田中:ライフイベントごとに、選択肢が多すぎて「どれを選べばいいのか分からない」と悩まれる方は多かったですね。
一般的に女性はライフイベントの影響を受けやすいとされています。結婚、パートナーの転勤、出産など。
そして、それぞれのライフイベントのたびに、キャリアも考えなくてはなりません。例えば出産なら、産休育休後これまでと同じように働くのか、時短勤務をするのか、それとも仕事を辞めて専業主婦になるのか、別の仕事を始めるのか...。検討すべき選択肢が多く、だからこそ迷いや葛藤が生まれてしまうのです。
マネ活編集部:ライフステージの変化がある中で、納得のいくキャリアを歩むためには何を考えればいいのでしょうか。
田中:2つの考え方が重要だと思っています。1つ目は、自分のキャリアの主導権を自分で握るということ。2つ目は、1つ目と矛盾しているように聞こえるかもしれませんが、偶然を受け入れるということです。

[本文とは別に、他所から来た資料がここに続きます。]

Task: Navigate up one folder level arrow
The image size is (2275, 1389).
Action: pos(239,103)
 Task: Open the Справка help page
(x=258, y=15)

1つ目の「自分のキャリアの主導権を自分で握る」というのは、先行き不透明な時代の中で、自分がどうしたいのかを考え、それに近づくためのキャリアを能動的に選択するということです。
私たちが過去に実施した調査では、フリーランスの方の幸福度が日本人の平均に比べて高いという結果が出ています。その理由は、自分で生き方を選んでいる方が多いからだと私たちは考えています。実際、多くのフリーランサーが自分のやりたいことや理想のライフスタイルを実現するためにフリーになることを選択しています。他にも、国内2万人に対する調査で所得や学歴よりも「自己決定」が幸福度を上げるという結果も出ています。
つまり、例えどんな状況であっても、まずは自分の中でちゃんと納得感のある選択をすることが大事です。世間体や慣習に縛られず、自分のやりたいことと向き合い、そのために必要だと思う選択肢を選んでもらえればと思います。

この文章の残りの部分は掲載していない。